= Problem description =
Go through the records line by line from the top and repeat each one exactly, ending with the line that contains "has height=1141, width=1920.".
START Provided data
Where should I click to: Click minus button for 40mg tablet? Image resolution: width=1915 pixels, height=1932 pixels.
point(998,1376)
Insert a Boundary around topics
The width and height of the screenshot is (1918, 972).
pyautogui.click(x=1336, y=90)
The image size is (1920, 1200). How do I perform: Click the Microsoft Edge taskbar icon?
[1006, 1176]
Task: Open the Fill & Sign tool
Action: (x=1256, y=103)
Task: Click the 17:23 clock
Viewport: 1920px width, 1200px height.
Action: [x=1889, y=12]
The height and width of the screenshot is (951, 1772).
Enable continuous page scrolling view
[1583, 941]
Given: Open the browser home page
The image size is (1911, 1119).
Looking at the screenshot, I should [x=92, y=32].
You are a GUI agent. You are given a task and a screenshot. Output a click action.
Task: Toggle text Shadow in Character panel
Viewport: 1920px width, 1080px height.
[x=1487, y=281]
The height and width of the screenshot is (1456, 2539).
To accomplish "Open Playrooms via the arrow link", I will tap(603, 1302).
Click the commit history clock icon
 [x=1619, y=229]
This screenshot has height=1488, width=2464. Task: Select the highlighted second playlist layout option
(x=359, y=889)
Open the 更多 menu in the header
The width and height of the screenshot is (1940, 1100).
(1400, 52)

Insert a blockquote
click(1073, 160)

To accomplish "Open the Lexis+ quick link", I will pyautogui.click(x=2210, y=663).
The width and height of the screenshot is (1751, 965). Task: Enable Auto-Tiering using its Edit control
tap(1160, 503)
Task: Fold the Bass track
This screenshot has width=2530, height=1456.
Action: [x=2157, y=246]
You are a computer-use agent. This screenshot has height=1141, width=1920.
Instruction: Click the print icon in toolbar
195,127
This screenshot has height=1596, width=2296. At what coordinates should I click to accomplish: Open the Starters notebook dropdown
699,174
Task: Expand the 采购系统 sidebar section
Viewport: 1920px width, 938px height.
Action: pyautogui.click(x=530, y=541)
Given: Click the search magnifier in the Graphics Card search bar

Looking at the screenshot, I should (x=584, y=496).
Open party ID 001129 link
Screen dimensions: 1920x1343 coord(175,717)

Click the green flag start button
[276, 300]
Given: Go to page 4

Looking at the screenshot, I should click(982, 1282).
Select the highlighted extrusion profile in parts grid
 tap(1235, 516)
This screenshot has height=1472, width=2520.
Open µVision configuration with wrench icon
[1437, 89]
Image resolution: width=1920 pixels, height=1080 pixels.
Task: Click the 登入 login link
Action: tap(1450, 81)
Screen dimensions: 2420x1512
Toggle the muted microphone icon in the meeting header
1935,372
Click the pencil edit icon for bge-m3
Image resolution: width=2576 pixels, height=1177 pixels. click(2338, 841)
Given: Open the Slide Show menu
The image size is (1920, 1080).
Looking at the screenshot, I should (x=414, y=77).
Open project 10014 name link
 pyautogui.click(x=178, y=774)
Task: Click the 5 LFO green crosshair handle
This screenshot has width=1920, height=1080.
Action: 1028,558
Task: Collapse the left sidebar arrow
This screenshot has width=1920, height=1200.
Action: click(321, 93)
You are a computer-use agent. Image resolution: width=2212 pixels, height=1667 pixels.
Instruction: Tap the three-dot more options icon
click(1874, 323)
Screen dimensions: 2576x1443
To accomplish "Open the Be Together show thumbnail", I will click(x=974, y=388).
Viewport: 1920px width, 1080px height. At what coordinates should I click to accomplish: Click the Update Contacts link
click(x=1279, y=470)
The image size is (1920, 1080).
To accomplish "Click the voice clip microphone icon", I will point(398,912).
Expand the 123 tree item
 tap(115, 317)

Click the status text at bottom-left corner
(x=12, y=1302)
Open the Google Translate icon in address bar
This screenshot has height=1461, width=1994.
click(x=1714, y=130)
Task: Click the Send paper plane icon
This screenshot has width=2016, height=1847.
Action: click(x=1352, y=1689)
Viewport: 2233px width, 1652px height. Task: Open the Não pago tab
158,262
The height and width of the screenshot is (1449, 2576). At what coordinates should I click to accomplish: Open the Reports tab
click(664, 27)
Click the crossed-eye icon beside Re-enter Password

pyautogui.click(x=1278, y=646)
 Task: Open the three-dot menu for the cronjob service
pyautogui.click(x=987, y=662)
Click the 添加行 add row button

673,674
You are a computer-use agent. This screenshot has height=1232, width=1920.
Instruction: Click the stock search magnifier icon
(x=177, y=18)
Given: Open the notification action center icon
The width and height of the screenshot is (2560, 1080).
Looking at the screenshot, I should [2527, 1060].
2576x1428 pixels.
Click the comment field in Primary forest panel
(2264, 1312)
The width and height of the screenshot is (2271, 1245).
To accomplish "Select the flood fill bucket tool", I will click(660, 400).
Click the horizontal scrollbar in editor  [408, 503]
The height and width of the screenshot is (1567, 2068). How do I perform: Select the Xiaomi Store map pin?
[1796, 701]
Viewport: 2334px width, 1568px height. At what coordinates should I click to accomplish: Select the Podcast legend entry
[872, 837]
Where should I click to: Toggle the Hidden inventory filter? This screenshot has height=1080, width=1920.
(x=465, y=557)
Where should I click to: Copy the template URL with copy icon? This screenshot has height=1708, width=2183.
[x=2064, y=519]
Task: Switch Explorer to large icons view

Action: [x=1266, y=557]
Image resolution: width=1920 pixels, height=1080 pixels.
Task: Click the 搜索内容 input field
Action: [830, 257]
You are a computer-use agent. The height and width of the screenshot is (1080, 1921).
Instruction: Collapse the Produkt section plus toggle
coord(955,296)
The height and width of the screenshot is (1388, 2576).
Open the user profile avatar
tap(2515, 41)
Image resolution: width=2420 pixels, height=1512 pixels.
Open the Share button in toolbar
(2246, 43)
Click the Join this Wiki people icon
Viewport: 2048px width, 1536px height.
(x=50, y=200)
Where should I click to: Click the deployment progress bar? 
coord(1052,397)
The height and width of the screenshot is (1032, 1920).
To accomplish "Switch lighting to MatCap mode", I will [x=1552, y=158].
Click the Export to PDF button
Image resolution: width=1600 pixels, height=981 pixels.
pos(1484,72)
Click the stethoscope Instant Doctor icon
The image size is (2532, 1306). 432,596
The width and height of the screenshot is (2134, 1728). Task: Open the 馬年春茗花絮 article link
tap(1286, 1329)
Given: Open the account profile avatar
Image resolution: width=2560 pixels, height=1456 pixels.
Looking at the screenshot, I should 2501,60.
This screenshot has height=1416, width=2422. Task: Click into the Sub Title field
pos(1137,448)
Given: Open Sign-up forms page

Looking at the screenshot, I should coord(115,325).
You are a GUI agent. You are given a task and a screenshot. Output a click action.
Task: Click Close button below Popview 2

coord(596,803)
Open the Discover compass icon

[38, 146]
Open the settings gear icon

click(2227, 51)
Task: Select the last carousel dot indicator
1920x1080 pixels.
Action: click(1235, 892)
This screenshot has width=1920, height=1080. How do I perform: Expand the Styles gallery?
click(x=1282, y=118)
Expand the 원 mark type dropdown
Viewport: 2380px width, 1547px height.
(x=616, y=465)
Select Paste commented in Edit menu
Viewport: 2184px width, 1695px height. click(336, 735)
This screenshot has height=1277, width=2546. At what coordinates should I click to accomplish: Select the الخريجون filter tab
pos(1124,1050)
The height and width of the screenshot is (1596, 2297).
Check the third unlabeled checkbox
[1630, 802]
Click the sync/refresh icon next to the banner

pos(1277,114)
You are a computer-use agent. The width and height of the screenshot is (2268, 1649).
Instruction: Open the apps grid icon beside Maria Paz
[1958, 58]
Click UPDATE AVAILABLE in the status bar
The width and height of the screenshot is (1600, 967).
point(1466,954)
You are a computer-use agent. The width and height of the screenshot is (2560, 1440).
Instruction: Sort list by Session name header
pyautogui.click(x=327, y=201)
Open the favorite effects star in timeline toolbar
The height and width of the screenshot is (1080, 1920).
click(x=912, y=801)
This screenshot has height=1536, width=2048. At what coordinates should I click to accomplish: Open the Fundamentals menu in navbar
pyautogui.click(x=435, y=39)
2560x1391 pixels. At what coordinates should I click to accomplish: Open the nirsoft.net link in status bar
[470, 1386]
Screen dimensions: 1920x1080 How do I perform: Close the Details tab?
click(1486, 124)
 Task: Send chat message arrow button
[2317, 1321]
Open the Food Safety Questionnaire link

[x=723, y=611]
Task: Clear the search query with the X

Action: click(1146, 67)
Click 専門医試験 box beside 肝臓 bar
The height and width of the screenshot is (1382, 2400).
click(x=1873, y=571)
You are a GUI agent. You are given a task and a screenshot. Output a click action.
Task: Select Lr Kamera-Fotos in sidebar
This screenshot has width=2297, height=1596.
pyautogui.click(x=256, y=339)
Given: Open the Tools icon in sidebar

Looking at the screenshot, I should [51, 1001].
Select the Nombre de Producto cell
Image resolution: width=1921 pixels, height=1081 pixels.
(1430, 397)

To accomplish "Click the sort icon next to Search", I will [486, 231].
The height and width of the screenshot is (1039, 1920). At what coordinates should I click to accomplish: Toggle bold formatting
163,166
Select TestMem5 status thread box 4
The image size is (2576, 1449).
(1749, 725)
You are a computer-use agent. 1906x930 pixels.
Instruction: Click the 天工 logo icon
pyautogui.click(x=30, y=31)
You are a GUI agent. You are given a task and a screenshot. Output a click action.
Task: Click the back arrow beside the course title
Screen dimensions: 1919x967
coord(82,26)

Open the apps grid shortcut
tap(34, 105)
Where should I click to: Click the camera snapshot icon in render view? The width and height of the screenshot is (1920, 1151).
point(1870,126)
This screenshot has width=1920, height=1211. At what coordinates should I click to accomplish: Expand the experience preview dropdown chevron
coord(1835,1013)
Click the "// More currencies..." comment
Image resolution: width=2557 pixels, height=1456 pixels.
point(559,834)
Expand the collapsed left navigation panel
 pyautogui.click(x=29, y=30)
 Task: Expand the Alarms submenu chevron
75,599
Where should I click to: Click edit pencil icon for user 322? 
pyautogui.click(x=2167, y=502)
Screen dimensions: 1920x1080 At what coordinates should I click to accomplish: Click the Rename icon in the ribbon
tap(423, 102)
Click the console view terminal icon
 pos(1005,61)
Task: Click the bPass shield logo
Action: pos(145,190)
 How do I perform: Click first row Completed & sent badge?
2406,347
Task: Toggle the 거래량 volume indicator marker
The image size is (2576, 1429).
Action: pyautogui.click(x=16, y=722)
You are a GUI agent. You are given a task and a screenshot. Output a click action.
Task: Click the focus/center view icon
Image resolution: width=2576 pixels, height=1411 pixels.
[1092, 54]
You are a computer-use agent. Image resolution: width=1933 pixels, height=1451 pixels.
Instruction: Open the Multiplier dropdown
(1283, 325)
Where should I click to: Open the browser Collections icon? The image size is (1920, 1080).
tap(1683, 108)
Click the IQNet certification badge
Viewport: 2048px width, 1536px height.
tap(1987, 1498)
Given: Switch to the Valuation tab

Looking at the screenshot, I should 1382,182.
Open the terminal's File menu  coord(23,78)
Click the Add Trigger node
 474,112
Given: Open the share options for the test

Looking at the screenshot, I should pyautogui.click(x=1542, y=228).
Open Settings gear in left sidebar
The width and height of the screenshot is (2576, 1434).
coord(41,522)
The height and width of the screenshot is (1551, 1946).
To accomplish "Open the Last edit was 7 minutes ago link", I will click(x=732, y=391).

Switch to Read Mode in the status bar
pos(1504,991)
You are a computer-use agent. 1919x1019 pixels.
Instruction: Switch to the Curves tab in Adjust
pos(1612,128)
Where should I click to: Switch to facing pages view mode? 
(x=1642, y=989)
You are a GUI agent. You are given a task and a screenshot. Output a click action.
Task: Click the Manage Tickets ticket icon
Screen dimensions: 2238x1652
END Provided data
= Answer below =
Where should I click to: Click minus button for 40mg tablet? Image resolution: width=1915 pixels, height=1932 pixels.
point(998,1376)
Insert a Boundary around topics
The width and height of the screenshot is (1918, 972).
pyautogui.click(x=1336, y=90)
The image size is (1920, 1200). How do I perform: Click the Microsoft Edge taskbar icon?
[1006, 1176]
Task: Open the Fill & Sign tool
Action: (x=1256, y=103)
Task: Click the 17:23 clock
Viewport: 1920px width, 1200px height.
Action: [x=1889, y=12]
The height and width of the screenshot is (951, 1772).
Enable continuous page scrolling view
[1583, 941]
Given: Open the browser home page
The image size is (1911, 1119).
Looking at the screenshot, I should [x=92, y=32].
You are a GUI agent. You are given a task and a screenshot. Output a click action.
Task: Toggle text Shadow in Character panel
Viewport: 1920px width, 1080px height.
[x=1487, y=281]
The height and width of the screenshot is (1456, 2539).
To accomplish "Open Playrooms via the arrow link", I will tap(603, 1302).
Click the commit history clock icon
 [x=1619, y=229]
This screenshot has height=1488, width=2464. Task: Select the highlighted second playlist layout option
(x=359, y=889)
Open the 更多 menu in the header
The width and height of the screenshot is (1940, 1100).
(1400, 52)

Insert a blockquote
click(1073, 160)

To accomplish "Open the Lexis+ quick link", I will pyautogui.click(x=2210, y=663).
The width and height of the screenshot is (1751, 965). Task: Enable Auto-Tiering using its Edit control
tap(1160, 503)
Task: Fold the Bass track
This screenshot has width=2530, height=1456.
Action: [x=2157, y=246]
You are a computer-use agent. This screenshot has height=1141, width=1920.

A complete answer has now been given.